Among plants, some of the algae possess ameboid protoplasts at one stage or another of their life cycle, but the details of streaming have not been made out. It has been reported however that the zoospores of some parasitic fungi move to all appearances exactly like small amebas. We likewise lack details of the streaming of the myxomycete plasmodia. From a more or less cursory examination of a small aquatic plasmodium of undetermined species, it appeared that the formation of pseudopods and the process of streaming were quite different from similar processes in the foraminifera. The pseudopods do not act independently as in foraminifera. At almost the same moment the protoplasm begins to flow from the pseudopods in a large section of the plasmodium and into another section; then soon thereafter the protoplasm flows back again. This oscillatory streaming is continued presumably as long as the myxomycete is in the plasmodial stage. With every change in the direction of movement of streaming, there is produced, however, a change in the shapes of the pseudopods, so that with a number of oscillations in streaming an appreciable degree of locomotion is effected. The direction of locomotion can be markedly affected by changes in light intensity and moisture distribution, as shown by the observations of Baranetzsky (’76), Stahl (’84) and others, but just how these changes in the direction of locomotion were produced is not recorded. There is a definite ectoplasm and a definite endoplasm in the myxomycete plasmodia, but the details of their transformations, the one into the other, have not been determined; but since the surface layer is stationary, it is probable that there is no such regular transformation of endoplasm into ectoplasm at the anterior ends of pseudopods as there is in ameba. But this phase of the subject needs further investigation before any conclusions can be drawn. The power of contractility is present, but apparently only to a slight degree. Too little is known of the streaming process in these organisms to compare it in detail with the same phenomenon in rhizopods.

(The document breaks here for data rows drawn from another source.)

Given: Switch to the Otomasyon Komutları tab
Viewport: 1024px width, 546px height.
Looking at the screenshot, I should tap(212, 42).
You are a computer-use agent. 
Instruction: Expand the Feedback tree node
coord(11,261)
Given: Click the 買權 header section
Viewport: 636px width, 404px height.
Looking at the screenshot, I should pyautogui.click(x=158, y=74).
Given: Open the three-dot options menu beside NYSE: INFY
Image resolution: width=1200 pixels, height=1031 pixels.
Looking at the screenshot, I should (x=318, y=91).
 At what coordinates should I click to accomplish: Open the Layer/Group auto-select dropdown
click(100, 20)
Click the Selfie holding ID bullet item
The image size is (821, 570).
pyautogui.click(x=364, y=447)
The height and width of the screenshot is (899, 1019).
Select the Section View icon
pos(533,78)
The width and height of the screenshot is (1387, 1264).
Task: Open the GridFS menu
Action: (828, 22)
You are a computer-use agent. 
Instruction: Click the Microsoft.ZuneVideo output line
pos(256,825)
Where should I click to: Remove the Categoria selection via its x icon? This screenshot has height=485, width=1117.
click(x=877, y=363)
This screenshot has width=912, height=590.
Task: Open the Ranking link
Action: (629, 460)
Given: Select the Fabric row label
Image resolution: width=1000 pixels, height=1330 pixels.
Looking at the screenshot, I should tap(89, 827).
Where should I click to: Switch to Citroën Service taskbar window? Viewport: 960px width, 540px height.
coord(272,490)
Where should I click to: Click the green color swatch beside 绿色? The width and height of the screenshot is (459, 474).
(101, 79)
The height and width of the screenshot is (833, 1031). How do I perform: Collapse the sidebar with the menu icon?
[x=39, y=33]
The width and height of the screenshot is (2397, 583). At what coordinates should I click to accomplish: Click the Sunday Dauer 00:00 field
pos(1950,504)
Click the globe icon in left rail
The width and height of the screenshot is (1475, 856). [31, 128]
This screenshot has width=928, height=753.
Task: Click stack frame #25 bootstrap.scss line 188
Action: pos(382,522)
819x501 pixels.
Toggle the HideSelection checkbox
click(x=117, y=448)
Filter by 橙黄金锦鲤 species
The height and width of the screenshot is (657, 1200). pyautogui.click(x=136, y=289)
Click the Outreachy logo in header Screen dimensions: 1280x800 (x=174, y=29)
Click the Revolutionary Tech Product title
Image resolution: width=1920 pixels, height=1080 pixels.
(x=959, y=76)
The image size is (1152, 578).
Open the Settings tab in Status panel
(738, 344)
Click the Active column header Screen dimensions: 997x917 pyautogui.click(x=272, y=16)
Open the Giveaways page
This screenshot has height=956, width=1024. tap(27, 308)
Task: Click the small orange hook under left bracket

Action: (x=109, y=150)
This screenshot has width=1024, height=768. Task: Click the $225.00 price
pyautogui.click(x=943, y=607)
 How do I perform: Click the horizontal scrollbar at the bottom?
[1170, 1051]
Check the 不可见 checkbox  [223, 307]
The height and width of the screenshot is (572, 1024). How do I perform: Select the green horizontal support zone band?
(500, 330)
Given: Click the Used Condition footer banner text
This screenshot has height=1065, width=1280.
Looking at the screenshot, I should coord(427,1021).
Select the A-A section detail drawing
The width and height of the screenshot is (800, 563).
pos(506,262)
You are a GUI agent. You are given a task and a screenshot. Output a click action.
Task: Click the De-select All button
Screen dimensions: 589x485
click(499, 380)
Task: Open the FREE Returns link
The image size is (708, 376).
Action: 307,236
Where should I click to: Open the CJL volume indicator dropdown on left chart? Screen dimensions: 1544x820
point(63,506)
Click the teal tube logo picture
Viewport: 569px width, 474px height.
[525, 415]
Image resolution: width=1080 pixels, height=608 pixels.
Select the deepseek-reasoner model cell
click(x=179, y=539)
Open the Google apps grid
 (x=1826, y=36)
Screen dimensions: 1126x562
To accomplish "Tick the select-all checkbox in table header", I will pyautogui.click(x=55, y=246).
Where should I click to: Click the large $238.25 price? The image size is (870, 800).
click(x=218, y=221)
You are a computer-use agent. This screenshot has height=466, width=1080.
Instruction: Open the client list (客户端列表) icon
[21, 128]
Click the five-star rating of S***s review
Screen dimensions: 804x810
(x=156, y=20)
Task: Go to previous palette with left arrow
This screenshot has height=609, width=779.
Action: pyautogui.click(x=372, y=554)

The streaming of protoplasm in plants has received a good deal of attention, though only comparatively little experimental work has been done. Streaming is observed in a great many plant cells, and in some cells such as the large internodal cells of Chara and Nitella, the process may be easily observed. The essential features of a plant cell in which streaming occurs are, first, the external cell wall of cellulose, which of course prevents any change of shape in the cell such as is observed in naked protoplasts as, for example, ameba. Inside of the cell wall is a layer of ectoplasm which has essentially the same properties as the ectoplasm of amebas. In some cells such as those of Chara, the ectoplasmic layer is thick and contains nearly all the chloroplastids, while in the leaf cells of Elodea the ectoplasm is extremely thin and is practically free from chloroplastids. In the interior of the cell are found the streaming endoplasm and one or more large vacuoles filled with cell sap.